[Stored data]
»»

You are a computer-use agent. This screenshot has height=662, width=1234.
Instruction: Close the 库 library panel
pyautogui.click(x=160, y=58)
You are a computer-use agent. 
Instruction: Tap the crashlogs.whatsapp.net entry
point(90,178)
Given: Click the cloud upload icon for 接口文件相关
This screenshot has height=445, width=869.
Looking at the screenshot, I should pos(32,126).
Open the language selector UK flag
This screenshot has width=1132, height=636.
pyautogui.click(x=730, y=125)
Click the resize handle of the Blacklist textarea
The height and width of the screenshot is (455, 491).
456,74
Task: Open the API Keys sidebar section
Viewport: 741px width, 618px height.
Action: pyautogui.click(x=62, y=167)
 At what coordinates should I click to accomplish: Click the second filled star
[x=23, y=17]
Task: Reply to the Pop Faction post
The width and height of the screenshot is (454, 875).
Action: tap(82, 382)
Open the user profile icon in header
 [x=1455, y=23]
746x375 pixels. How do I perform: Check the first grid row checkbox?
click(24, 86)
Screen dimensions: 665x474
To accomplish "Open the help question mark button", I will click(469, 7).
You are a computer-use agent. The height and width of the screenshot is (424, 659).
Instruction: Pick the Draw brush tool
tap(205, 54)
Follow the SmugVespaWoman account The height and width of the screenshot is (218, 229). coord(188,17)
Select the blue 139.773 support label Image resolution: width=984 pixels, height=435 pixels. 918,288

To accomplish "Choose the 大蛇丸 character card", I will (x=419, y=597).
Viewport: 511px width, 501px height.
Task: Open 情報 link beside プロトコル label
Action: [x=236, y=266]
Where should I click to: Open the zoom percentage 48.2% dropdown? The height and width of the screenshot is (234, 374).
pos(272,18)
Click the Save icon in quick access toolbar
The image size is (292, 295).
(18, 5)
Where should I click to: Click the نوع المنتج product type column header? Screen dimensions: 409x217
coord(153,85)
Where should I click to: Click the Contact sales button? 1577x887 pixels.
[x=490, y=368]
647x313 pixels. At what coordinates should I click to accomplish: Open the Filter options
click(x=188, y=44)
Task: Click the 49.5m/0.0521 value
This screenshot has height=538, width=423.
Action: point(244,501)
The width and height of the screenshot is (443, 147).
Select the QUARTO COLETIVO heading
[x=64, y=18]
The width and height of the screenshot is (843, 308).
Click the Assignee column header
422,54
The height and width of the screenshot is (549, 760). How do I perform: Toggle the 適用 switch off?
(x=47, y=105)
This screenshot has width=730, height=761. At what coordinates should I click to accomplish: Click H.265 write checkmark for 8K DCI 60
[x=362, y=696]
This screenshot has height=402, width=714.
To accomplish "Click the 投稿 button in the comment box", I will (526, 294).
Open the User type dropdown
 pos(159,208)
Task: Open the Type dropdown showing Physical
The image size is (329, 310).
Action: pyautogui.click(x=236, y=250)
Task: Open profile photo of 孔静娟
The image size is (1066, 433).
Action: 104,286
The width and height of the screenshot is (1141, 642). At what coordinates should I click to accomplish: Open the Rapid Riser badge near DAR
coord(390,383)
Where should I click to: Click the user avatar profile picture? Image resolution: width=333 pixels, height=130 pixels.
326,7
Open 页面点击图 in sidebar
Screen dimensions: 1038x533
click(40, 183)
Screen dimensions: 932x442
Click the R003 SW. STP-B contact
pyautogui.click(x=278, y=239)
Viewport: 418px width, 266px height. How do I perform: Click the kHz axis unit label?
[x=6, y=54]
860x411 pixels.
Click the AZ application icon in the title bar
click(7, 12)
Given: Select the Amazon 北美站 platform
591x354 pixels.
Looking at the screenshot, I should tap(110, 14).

««

List each line of the rows above that contains the word "icon". Case matters.

Given: Click the cloud upload icon for 接口文件相关
Open the user profile icon in header
Click the Save icon in quick access toolbar
Click the AZ application icon in the title bar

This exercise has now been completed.